Document section -
** Start **

Datalink document questions

Tue Apr 29 03:17:02 PDT 2014

Dear DAL group,

On Mon, Apr 28, 2014 at 12:32:59PM +0100, Norman Gray wrote:
> leaves me, at least, with an incomplete picture.  Say this
> identifier is ivo://foo/bar or http://example.org/bar (I presume
> the standard is agnostic about which type of URIs it's servicing), 
> 
>   1. Is ivo://foo/bar the identifier for the dataset, or ...
>   2. ...the identifier for a bag of metadata about the dataset?

I'd strongly suggest it's the dataset.  I expect the standard
identifier coming in will be the PubDID ("Dataset Identifier"), where
already the name suggests that it's the dataset that's referenced.

> in papers?  Or, in other terms, if one were to give the 'author' of
> ivo://foo/bar would it be referring to the scientist who generated
> the data, or the datacentre that assembled the {link} information?

The author of the dataset is the scientist.  The publisher metadata
occurs in the registry record of the datalink service, if people care
to create one.

> The same point goes for the (Sect. 3.2) 'description' -- is this
> describing the dataset or the metadata?

If you refer to 3.2.5, that one I'd consider pretty clear -- as all
other items in each row, description pertains to the "thing"
referenced by the row (except that for ID, you'd have to introduce
the special interpretation "dataset that this is related to").

> Markus mentioned (in passing) that the 'semantics' bit should
> mention a 'self' link.  What would that point to? (...is yet
> another version of this question).

The dataset.  Without this, a client has no way to find out where to
retrieve it.

> * Sect 1.2.2: this appears to be talking about provenance -- should
> it say so explicitly?  If the Datalink and Provenance efforts are
> smart, Datalink will be able to use the Provenance work with no or
> minimal extra work.

I'd prefer if we could leave the P-word out of the standard until we
have 1.0 since P* appears to have a strong time-distortion field
around it.

** End **

Supplied material -
** Start **

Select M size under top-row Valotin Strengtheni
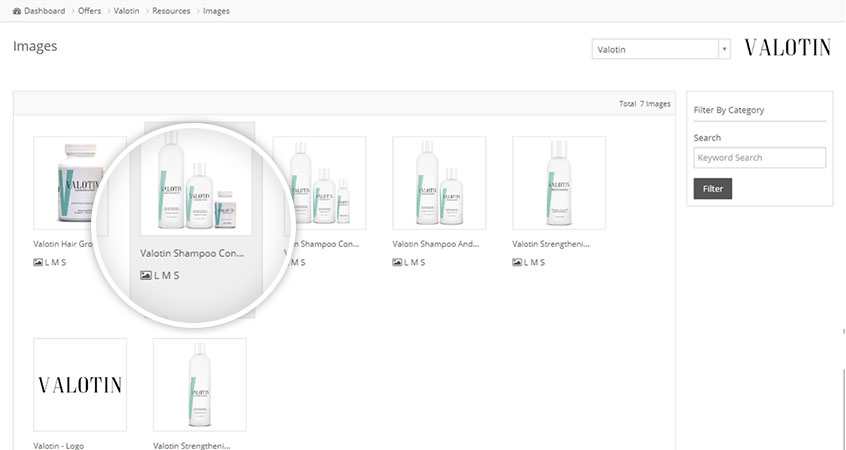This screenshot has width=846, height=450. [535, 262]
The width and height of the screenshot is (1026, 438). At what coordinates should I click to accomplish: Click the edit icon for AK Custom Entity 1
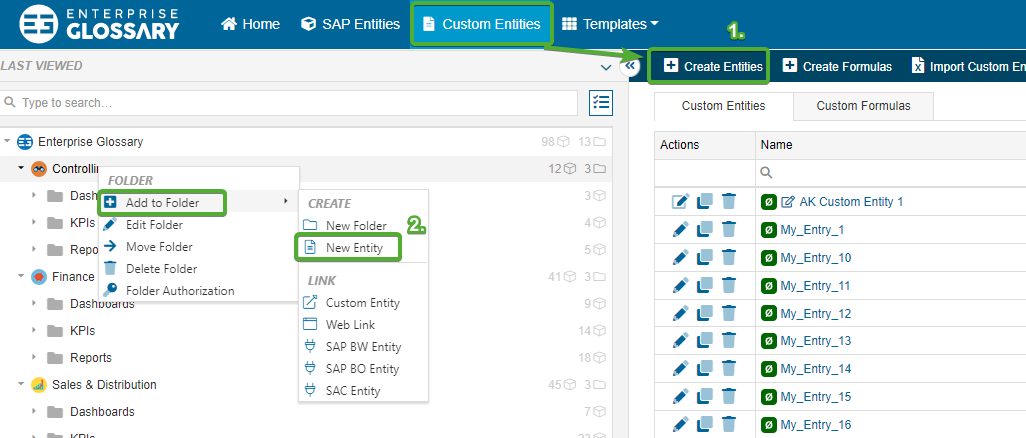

** End **

Prompt A -
List every section number of the standard that the Datalink email cites.
Prompt B -
Transcribe the Datalink email starting at the words "If you refer" and ending after the words "retrieve it.".
Rely on the Datalink email alone, not on the material.

Response A -
3.2, 3.2.5, 1.2.2

Response B -
If you refer to 3.2.5, that one I'd consider pretty clear -- as all
other items in each row, description pertains to the "thing"
referenced by the row (except that for ID, you'd have to introduce
the special interpretation "dataset that this is related to").

> Markus mentioned (in passing) that the 'semantics' bit should
> mention a 'self' link.  What would that point to? (...is yet
> another version of this question).

The dataset.  Without this, a client has no way to find out where to
retrieve it.